I was reading a sentimental outpouring by a dear one in my family: ‘A first time mother like many others, I have started looking into the mirror more often.

Nothing quite like motherhood


Satjit Singh

I was reading a sentimental outpouring by a dear one in my family: ‘A first time mother like many others, I have started looking into the mirror more often. I have pigmentation, a few blemishes. My body never looked like this, never felt like this — heavy, tired, exhausted, swollen, achy, weak. There are a million reasons to not like myself right now. But one reason that outgrows all these emotions: I am the first home to my baby. A woman can dislike her body, can she dislike her baby’s abode? Therefore, I love the way it’s swelling. It gives my baby’s tiny arms and legs more space. I love the way it’s pigmenting, it gives my baby better protection from the sun. I love the way it’s exhausted, it prioritises the baby’s nutritional requirements over mine. And I would love all the stretch marks too. That’s my baby’s nameplate, of the first home.’

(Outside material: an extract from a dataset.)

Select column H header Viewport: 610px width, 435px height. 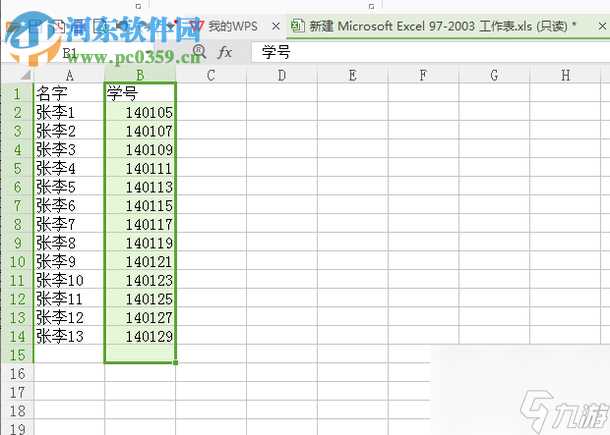pyautogui.click(x=566, y=74)
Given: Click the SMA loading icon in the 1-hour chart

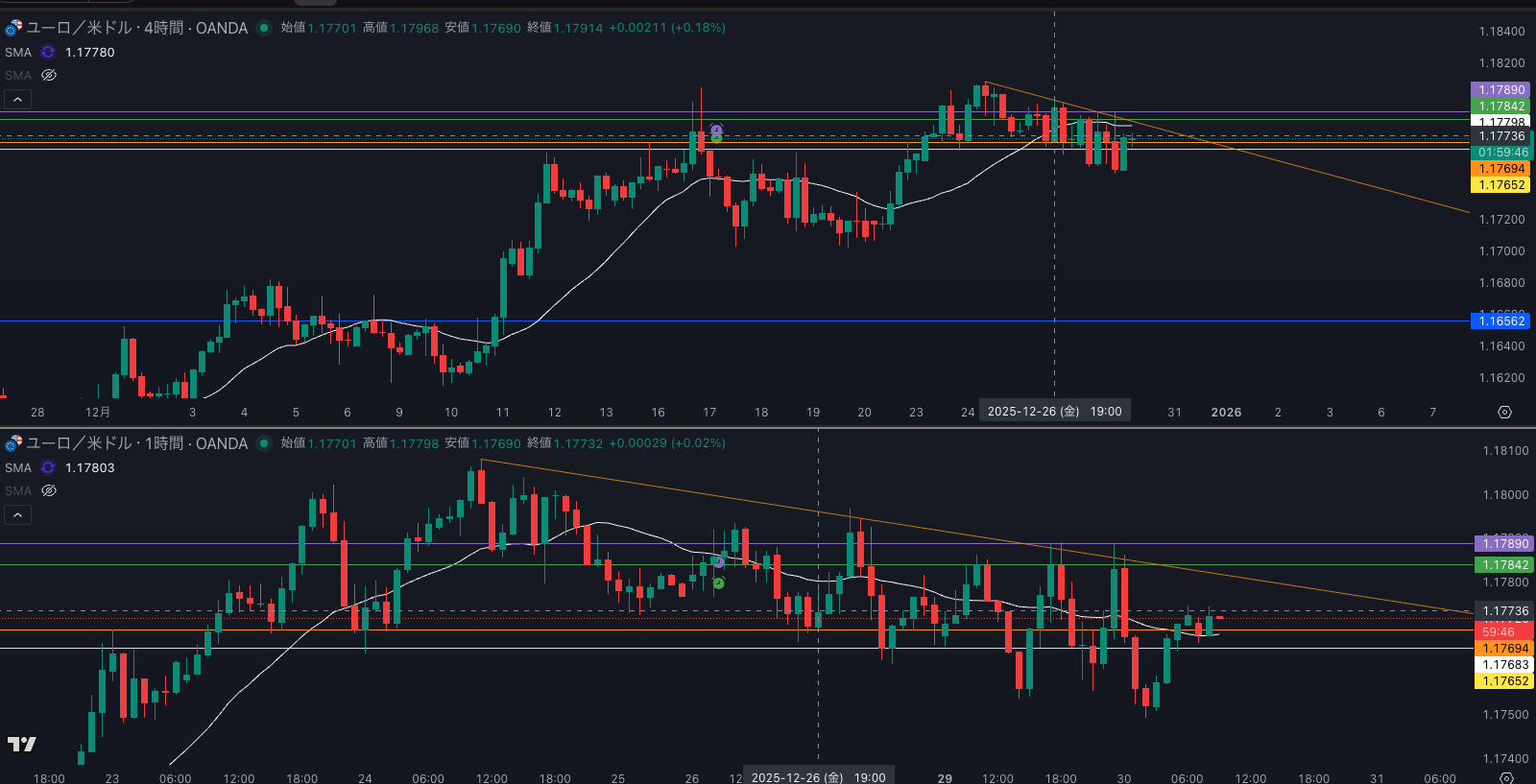Looking at the screenshot, I should (x=48, y=467).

This made me reflect. What ecstasy I experienced when I held my newborn for the first time. Three decades later, my daughter-in-law smilingly put in my cautious hands a nanhi pari, hours after her birth. It was heavenly. I could never confess my fantasy of having the firsthand experience of a life taking form inside the body. Perhaps it was the fear of being called a pervert. 

Today, being a father of grownup boys and playing with my granddaughter, talking childishly about almost anything under the sun, I can confess this too.

One of the most common questions growing children ask is ‘how was I born?’ A doctor-niece laughs when she tells how, as a child, she used to look for a reservoir in a gurdwara, where ‘Babaji gave the sweetest child’ to her parents!

A gynaecologist friend says that even after handling more than a thousand deliveries, she still finds every childbirth a miracle.

Being someone who creates new relations in the family and society by bringing a child into the world is an honour with no parallel recognition. Nevertheless, this status comes at a price — physically, mentally and emotionally; the physical demands on a women in the process of childbirth and child-rearing can only be imagined. Youngsters are now openly discussing the sublime experience — the little one kicking and turning over; enjoying her own little world in the womb and responding to the sounds outside. The warmth, the sensation and feelings are beyond words.

‘Giving birth is an ecstatic jubilant adventure not available to men. It is a woman’s crowning creative experience of a lifetime.” 

I am reminded of a get-together of friends at my place. The hot topic was women’s liberation and travails of child-bearing. A friend playing with my year-old son abruptly spoke: ‘I also want liberation; liberation from dependence on a woman to have a child.’

‘No chance in this life,’ his newly-wedded wife quipped; and everyone laughed. For this, and many other experiences, one life is certainly not enough.